Dopo la scoperta del giacimento di carbone nel 1810, l'isola fu comprata in blocco dal gruppo Mitsubishi nel 1887. Della dimensione di appena 16 Ettari, la superficie è stata espansa fino a raddoppiarla con imponenti colate di calcestruzzo e muri di fortificazione per limitare i danni di eventuali terremoti, conseguenti tzunami e delle frequenti tempeste che si verificano in quella zona. 


Inizialmente vi è stato costruito un enorme palazzo di sette piani per accogliere i minatori e nel suo periodo di attività, che copre dal 1890 al 1974, sono state aggiunte strade, piazze, un bagno pubblico, una scuola, un ospedale, un centro di ritrovo, un cinema, una sala pachinko, giardini e negozi e tutto quello che serviva per poter accogliere una popolazione stimata intorno alle cinquemila persone, tra i lavoratori e le loro famiglie. 


Alla fine dei lavori, l'isola si guadagnò il soprannome di Gunkanjima (Battleship - nave da guerra) per aver assunto la forma allungata di una nave, tanto da meritarsi un bombardamento dell'aviazione americana. In particolare si diceva che somigliasse all'ammiraglia della flotta giapponese, la fregata Tosa, un bestione da quaranta tonnellate che tuttavia non fu mai terminata, in favore di nuovi e grandiosi progetti come la celeberrima Yamato e sua sorella Musashi, che pesavano quasi il doppio. 


Su Hashima si scavava forte. Chilometri sotto il livello del mare. Si stima che siano stati estratti oltre quindici milioni di tonnellate di carbone. Una vera manna per l'industria giapponese, che era nel pieno della sua più grande rivoluzione tecnologica. 


Negli anni Sessanta, tuttavia, l'interesse per il carbon fossile era passato in secondo piano in favore di una nuova forma di energia più adatta alle industrie moderne: il petrolio. La miniera perse lentamente la sua importanza, fino ad essere chiusa definitivamente. Il 20 aprile 1974, gli ultimi abitanti lasciarono l'isola e nessuno vi fece più ritorno per trent'anni. 


Nei primi Duemila, ci si è resi conto dell'importanza storica di un sito incontaminato e nonostante il divieto formale di attraccare sull'isola (data la presenza di pozzi, gallerie ed edifici fatiscenti), cominciarono a circolare filmati più o meno amatoriali di visitatori che la esploravano senza permesso. In particolare, il reporter svedese Thomas Nordanstad, registrò un filmato nel 2002 che è disponibile qui. Erano pochi mesi prima che il governo emettesse un'ordinanza restrittiva che prevedeva un mese di carcere e addirittura la deportazione per chi fosse sbarcato sull'isola. Il regista e la sua troupe furono traghettati e passarono la notte nel piano terra della scuola, in compagnia di un uomo che ha passato lì la sua infanzia. 

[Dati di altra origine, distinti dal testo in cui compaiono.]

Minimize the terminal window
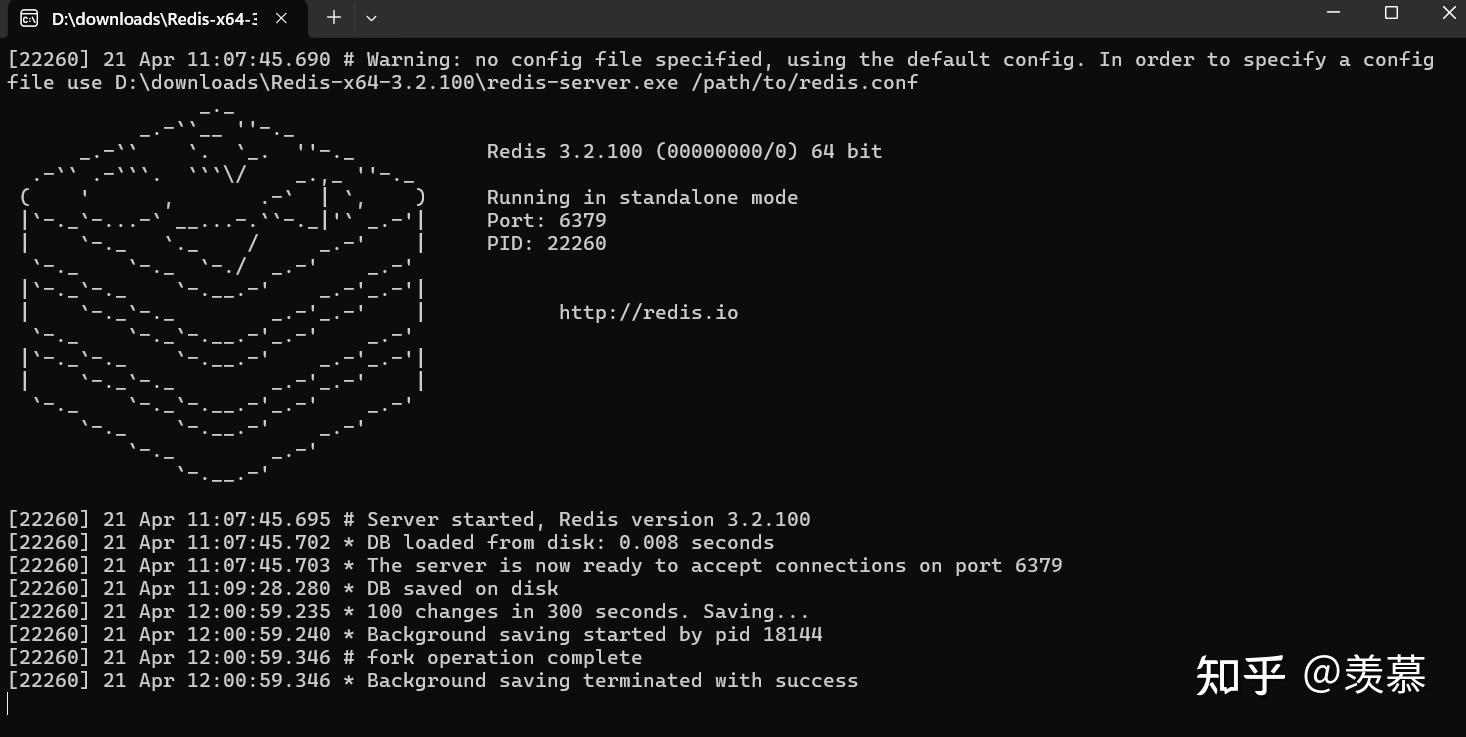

Nel 2009, dopo diversi sopralluoghi ed interventi di consolidamento, l'isola fu riaperta al pubblico. Per lo più una passeggiata di un centianio di metri, ma il successo fece ben sperare in un restauro parziale delle strutture che permettesse di visitarle. Si immaginarono giardini, negozi e ristoranti, un molo per l'attracco delle barche e addio al sito incontaminato. Quando alla fine... il colpo di genio. Proporre il sito all'Unesco. 


L'unico modo per poter finanziare il restauro dell'isola come se fosse un museo e al tempo stesso garantire che la memoria di fasti passati durasse per le future generazioni. Ed è a questo punto che i coreani si sono incazzati. Sì, perchè se è vero che Hashima è stata un'importante molla per lo sviluppo industriale del Giappone, è anche vero che durante la seconda guerra mondiale, è stata un inferno. 


I rapporti dei coreani con i vicini giapponesi sono sempre stati tesi. Da secoli i giapponesi facevano incursioni sulle coste coreane per depredare, uccidere e deportare le popolazioni pacifiche che ci abitavano. Per quasi un millennio, l'influenza cinese aveva fatto scudo ad una vera e propria invasione, poi verificatasi quando l'impero cinese aveva i suoi guai in casa. Già dal 1590, il giappone cercò a più riprese di allungare le mani sulla ricca penisola dei loro vicini, ma la conquista definitiva avvenne proprio nel 1910, quando la Corea fu annessa al Giappone a seguito di un trattato unilaterale che non era stato nemmeno sottoposto all'imperatore Sunjong, che fu deposto e costretto agli arresti domiciliari fino alla fine dei suoi giorni. L'occupazione giapponese in corea sarebbe andata avanti fino al 15 agosto 1945, quando l'imperatore del Giappone firmò la resa incondizionata dopo la fine della seconda guerra mondiale. 


Ma più che un'occupazione, era un'annessione. Il territorio coreano fu considerato a tutti gli effetti giapponese. Gli invasori presero possesso dei palazzi reali e li modificarono secondo i loro canoni. Assorbirono le grandiose capacità degli artigiani locali, specialmente nel campo delle stoffe e delle ceramiche, famose in tutto il mondo. Diedero il via a una massiccia "correzione" dei trattati storici e dei resoconti dettagliati dei libri degli imperatori passati, eliminando le parti che denunciavano i misfatti dei giapponesi contro l'impero coreano o semplicemente li mettevano in cattiva luce. La scuola fu riformata sul modello giapponese e la lingua coreana fu dichiarata illegale. Ogni movimento che inneggiava all'indipendenza, fu represso nel sangue.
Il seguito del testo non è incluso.